La Presse at the 74th Berlinale | Cinema is political

(Berlin) Cinema is political, recalled this week the Ukrainian novelist, poet and activist Oksana Zabuzhko, who is part of the jury of the 74 competitione Berlinale. Anyone who saw Navalnythe fascinating Oscar-winning documentary last year by Canadian Daniel Roher, must not have been too surprised to learn of the death in an Arctic prison of the famous Russian dissident Alexei Navalny on Friday.


He “paid for his courage with his life,” declared Ukrainian President Volodymir Zelensky, who rushed to Berlin on Friday morning to sign a bilateral security agreement with German Chancellor Olaf Scholz. Navalny, a lawyer who had wanted to campaign against Russian President Vladimir Putin in 2018, was poisoned two years later before being treated in Berlin. He returned to Moscow, suspecting that he would immediately be imprisoned there and probably killed.

His wife, Yulia Navalnaïa, who lives in Germany, held Vladimir Putin “personally responsible” for the death of her husband on Friday at the Munich Security Conference, where Volodymir Zelensky is due to go this Saturday. Several hundred demonstrators gathered in front of the Russian embassy in Berlin on Unter den Linden avenue on Friday to chant anti-Putin slogans in Russian and German.

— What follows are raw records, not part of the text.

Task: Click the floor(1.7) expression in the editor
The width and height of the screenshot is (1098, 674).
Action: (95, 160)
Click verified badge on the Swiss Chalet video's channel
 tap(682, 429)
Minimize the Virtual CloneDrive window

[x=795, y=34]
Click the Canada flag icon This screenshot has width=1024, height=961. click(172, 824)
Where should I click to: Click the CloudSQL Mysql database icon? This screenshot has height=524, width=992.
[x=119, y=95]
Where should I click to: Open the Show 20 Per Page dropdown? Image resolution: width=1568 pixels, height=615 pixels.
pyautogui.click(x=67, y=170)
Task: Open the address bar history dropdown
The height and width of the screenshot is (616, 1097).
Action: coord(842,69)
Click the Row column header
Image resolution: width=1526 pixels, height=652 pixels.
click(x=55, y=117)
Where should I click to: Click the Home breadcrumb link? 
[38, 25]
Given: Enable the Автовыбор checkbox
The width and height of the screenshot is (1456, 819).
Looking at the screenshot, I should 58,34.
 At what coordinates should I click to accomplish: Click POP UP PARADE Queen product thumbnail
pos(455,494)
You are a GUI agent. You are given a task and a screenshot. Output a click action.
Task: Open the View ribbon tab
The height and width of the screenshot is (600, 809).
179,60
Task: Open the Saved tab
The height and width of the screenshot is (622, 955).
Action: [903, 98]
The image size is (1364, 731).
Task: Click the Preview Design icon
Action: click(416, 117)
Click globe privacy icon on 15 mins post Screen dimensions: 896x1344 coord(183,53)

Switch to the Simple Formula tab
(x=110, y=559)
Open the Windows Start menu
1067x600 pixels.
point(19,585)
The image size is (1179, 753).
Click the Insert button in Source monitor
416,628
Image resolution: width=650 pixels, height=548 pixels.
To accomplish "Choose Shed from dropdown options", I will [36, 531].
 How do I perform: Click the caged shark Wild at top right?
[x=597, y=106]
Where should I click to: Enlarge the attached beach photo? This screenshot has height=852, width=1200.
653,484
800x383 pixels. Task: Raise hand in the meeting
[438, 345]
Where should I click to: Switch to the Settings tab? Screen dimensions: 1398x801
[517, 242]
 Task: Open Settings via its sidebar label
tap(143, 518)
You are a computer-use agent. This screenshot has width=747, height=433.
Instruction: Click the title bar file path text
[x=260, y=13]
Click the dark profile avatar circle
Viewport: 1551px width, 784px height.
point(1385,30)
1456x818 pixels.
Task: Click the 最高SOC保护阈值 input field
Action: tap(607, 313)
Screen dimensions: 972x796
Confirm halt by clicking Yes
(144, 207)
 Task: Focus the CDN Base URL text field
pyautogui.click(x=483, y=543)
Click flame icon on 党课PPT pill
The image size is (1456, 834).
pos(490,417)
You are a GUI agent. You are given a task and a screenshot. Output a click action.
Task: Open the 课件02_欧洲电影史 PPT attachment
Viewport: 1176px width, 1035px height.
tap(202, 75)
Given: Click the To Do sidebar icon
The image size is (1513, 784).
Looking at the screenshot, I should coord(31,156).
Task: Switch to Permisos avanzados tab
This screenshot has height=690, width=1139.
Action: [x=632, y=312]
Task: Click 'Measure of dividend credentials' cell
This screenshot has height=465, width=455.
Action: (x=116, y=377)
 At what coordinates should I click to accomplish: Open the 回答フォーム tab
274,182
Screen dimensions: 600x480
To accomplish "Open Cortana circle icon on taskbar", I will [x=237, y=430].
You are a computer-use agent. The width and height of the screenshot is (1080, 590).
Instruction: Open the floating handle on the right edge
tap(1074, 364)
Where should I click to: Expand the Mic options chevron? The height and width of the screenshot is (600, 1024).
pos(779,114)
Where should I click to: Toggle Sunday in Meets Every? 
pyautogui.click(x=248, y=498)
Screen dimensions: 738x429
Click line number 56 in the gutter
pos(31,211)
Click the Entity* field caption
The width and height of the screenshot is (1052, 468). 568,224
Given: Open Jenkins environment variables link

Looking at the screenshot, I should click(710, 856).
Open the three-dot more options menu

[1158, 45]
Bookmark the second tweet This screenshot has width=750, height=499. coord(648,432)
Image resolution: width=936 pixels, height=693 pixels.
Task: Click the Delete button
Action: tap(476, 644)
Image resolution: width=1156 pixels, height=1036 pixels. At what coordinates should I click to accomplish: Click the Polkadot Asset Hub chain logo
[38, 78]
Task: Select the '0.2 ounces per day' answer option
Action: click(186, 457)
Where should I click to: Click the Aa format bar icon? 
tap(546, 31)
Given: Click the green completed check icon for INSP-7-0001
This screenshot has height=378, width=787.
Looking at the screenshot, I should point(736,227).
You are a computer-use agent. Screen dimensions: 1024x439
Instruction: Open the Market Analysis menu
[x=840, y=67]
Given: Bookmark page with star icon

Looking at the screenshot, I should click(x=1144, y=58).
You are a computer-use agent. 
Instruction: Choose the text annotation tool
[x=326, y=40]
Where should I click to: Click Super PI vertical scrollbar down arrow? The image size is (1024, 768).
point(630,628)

Politics is inseparable from cinema at the Berlin Film Festival. While the opening film, Small Things Like Thesedealt with the mistreatment of unmarried mothers by the Irish Catholic Church, another film in the competition, Keyke Mahboobe Man (My favorite cake), highlights the religious obscurantism of the Iranian Islamist regime.

Its filmmakers Maryam Moghaddam and Behtash Sanaeeha were banned from traveling to Berlin by Iranian authorities, who confiscated their passports as well as hard drives and computers containing images from their new film. “They are being pursued by the courts for their work as artists”, said the management of the Berlinale.

What are these 54 and 43 year old filmmakers considered dissidents guilty of? For showing on screen the banal life of a septuagenarian in Tehran. A retired spinster (Lily Farhadpour) who meets a taxi driver (Esmail Mehrabi) in a restaurant, whom she takes home one evening. She removes her veil, they listen to music, dance, drink wine. And maybe more.

PHOTO PROVIDED BY THE BERLIN INTERNATIONAL FILM FESTIVAL

Lily Farhadpour and Esmail Mehrabi in My favorite cake

“It is the story of a woman who lives her life, who wants to have a normal life, which is forbidden to women in Iran,” explained Maryam Moghaddam and Behtash Sanaeeha, held in Iran against their will, in a letter. and represented Friday at a press conference by a poster of them, smiling, in a bed, a flip flop in their hand.

“We feel like parents who are forbidden to even look at their newborn. We did not have the right today to watch the film with you, the demanding audience of this film festival. We are sad and tired, but we are not alone,” they added in this statement read at a press conference by the lead actress of their film, Lily Farhadpour.

The Berlinale has long given pride of place to Iranian filmmakers. “We expressed our solidarity with the courageous women and men of Iran as they stood against a regime that threatens any form of resistance,” German Culture Minister Claudia Roth said at the ceremony. opening of the festival, Thursday.

My favorite cake is perhaps not as accomplished as other Iranian films presented in Berlin – I am thinking in particular of A separation by Asghar Farhadi or Taxi Jafar Panahi, who both won the Golden Bear; the fact remains that it is a particularly courageous film in a climate of increasingly repressive censorship for filmmakers in Tehran.

“For years, Iranian filmmakers have been making films under restrictive rules, obeying red lines that, when crossed, can lead to years of suspension, bans and complicated trials. It is a painful experience, which we have lived through several times,” said the co-directors, whose most recent feature film, Forgiveness, was also entered in competition at the Berlinale in 2021. “We believe that it is no longer possible to tell the story of an Iranian woman while respecting these red lines. »

The filmmakers dedicated the world premiere of their film to the “brave and honorable women of our country, who have taken to the front lines to fight for social change and who are trying to tear down the walls of retrograde and fossilized beliefs, sacrificing their lives for freedom “.

With a moving thought for Mahsa Amini, who will never be 23 years old.

Accommodation costs were paid by the Berlinale and Telefilm Canada.